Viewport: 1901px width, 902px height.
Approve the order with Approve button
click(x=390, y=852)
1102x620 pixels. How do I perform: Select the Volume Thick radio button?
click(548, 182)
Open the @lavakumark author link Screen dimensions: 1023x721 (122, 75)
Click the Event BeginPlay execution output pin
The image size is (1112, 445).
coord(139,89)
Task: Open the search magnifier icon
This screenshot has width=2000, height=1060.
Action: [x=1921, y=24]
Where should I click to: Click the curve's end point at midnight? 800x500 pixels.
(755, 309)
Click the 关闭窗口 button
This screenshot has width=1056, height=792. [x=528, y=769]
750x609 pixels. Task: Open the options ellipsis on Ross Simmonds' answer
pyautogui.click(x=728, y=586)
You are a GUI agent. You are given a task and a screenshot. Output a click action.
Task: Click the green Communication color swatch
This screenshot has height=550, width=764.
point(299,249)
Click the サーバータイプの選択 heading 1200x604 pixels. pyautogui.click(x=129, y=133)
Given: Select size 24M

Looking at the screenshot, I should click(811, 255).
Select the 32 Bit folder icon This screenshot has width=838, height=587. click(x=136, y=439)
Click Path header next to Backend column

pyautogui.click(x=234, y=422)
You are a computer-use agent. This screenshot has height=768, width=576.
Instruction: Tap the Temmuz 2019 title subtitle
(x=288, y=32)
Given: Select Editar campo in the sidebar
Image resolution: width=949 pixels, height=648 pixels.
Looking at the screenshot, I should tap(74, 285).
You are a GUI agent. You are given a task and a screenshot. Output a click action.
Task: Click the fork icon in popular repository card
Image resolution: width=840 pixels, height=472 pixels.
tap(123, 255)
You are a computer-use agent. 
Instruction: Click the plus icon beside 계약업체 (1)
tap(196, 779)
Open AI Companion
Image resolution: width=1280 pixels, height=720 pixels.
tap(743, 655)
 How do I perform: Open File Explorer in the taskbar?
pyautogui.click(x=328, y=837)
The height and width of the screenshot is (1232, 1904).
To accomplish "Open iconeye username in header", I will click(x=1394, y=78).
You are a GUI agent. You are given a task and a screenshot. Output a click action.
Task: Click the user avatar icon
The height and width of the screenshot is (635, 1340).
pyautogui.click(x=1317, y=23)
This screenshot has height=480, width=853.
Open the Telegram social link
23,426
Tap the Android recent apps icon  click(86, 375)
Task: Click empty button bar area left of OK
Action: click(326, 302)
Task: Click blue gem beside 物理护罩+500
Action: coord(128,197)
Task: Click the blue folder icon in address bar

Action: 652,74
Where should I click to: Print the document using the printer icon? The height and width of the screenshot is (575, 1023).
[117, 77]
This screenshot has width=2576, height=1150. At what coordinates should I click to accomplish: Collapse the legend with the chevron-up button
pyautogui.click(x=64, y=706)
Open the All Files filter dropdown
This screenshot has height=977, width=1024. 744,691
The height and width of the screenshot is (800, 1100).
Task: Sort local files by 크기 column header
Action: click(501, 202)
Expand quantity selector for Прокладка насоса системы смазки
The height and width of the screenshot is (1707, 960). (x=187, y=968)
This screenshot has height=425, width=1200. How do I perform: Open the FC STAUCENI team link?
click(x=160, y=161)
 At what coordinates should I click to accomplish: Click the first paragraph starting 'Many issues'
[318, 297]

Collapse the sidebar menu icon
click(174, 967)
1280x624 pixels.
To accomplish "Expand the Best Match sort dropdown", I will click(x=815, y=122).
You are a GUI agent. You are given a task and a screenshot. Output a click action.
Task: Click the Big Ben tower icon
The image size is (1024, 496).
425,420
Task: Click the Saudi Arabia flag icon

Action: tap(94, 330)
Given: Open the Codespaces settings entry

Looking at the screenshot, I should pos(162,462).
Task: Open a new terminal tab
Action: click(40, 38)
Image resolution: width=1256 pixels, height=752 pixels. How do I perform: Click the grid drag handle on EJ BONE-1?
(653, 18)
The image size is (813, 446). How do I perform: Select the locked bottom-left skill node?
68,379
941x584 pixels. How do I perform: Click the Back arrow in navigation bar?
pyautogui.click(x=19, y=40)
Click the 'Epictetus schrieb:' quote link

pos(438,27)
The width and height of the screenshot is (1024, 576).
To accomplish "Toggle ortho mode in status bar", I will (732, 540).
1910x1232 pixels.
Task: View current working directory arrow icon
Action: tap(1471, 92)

.....

## Assignment
A faithful copy of the lines from the line containing "Task: Click the Big Ben tower icon" to the end of the data should be set down, both ends included, and nothing more.

## Expected answer
Task: Click the Big Ben tower icon
The image size is (1024, 496).
425,420
Task: Click the Saudi Arabia flag icon

Action: tap(94, 330)
Given: Open the Codespaces settings entry

Looking at the screenshot, I should pos(162,462).
Task: Open a new terminal tab
Action: click(40, 38)
Image resolution: width=1256 pixels, height=752 pixels. How do I perform: Click the grid drag handle on EJ BONE-1?
(653, 18)
The image size is (813, 446). How do I perform: Select the locked bottom-left skill node?
68,379
941x584 pixels. How do I perform: Click the Back arrow in navigation bar?
pyautogui.click(x=19, y=40)
Click the 'Epictetus schrieb:' quote link

pos(438,27)
The width and height of the screenshot is (1024, 576).
To accomplish "Toggle ortho mode in status bar", I will (732, 540).
1910x1232 pixels.
Task: View current working directory arrow icon
Action: tap(1471, 92)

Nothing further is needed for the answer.